En el mismo instante en el que el agua acariciaba mis pies, haciéndolos hundirse brevemente en las arenas de una playa cualquiera, te recordé sin conocerte.
La suave brisa de una mañana de junio jugaba a aparecer de vez en cuando, junto con los rayos de un sol imponente. Rayos que dibujaban formas imposibles en nubes de miles de colores.

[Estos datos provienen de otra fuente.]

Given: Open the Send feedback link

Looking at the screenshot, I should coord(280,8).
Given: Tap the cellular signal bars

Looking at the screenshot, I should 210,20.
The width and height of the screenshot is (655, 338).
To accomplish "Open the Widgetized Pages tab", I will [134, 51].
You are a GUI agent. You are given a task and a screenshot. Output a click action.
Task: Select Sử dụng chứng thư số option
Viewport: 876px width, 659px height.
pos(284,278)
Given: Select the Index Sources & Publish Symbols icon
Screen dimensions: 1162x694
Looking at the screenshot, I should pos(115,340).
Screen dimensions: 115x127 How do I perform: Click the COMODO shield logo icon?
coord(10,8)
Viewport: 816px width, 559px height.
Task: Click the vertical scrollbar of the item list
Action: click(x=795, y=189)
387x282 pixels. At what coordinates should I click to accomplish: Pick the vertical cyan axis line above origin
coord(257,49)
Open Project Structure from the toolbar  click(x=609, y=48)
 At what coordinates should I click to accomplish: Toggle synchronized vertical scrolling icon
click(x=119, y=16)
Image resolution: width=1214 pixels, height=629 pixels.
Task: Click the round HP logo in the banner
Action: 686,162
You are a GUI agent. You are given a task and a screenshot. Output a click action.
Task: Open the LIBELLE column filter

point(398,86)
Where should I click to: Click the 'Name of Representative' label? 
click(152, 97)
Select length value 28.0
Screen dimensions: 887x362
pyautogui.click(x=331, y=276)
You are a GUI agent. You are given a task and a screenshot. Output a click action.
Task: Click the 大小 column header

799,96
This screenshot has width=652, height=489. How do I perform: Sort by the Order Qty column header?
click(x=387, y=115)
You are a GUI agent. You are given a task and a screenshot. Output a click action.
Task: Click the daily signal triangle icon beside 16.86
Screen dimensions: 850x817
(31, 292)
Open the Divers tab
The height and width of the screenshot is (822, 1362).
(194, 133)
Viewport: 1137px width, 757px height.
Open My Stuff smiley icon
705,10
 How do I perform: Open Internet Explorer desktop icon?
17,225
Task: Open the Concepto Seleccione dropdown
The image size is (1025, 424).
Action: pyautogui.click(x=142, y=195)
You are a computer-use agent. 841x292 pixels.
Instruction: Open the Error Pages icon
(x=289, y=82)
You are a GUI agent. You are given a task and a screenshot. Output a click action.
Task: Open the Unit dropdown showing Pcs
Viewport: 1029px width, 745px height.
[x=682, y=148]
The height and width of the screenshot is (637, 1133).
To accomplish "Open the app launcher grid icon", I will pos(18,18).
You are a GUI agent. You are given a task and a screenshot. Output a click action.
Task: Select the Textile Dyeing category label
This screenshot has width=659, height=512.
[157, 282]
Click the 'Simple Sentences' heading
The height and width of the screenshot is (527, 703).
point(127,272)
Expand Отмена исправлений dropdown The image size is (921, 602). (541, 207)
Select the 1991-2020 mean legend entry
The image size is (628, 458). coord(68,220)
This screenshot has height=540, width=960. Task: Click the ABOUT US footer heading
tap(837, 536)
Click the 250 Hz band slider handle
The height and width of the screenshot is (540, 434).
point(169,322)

Te recordé en las sonrisas que me habrías de conceder, casi por derecho divino. En los besos que perderían mi mente en laberintos donde todos los caminos condujesen a ti.
Sentí el olor del mar. Del inmenso mar, poderoso y solitario, que tantas veces había sido mi único compañero. Paciente al escuchar mis sueños, comprensivo cuando le relaté mis fracasos.
Ahora el mar hablaba de ti, de los momentos que estaban por venir. Los viajes, las aventuras, los abrazos bajo cielos de otro tiempo. Me susurraba palabras que desconocía, emociones que no comprendía, mientras me tranquilizaba diciéndome que llegaría el día en que todo tendría sentido.
Y ese día llegó.
Y aquí estoy, de nuevo frente a ese mar inconmensurable, sumergido en un océano de emociones, navegando sobre las olas de sentimientos que ya, ahora sí, he podido comprender.
Y aquí sigo, sentado en silencio, pensándote a gritos.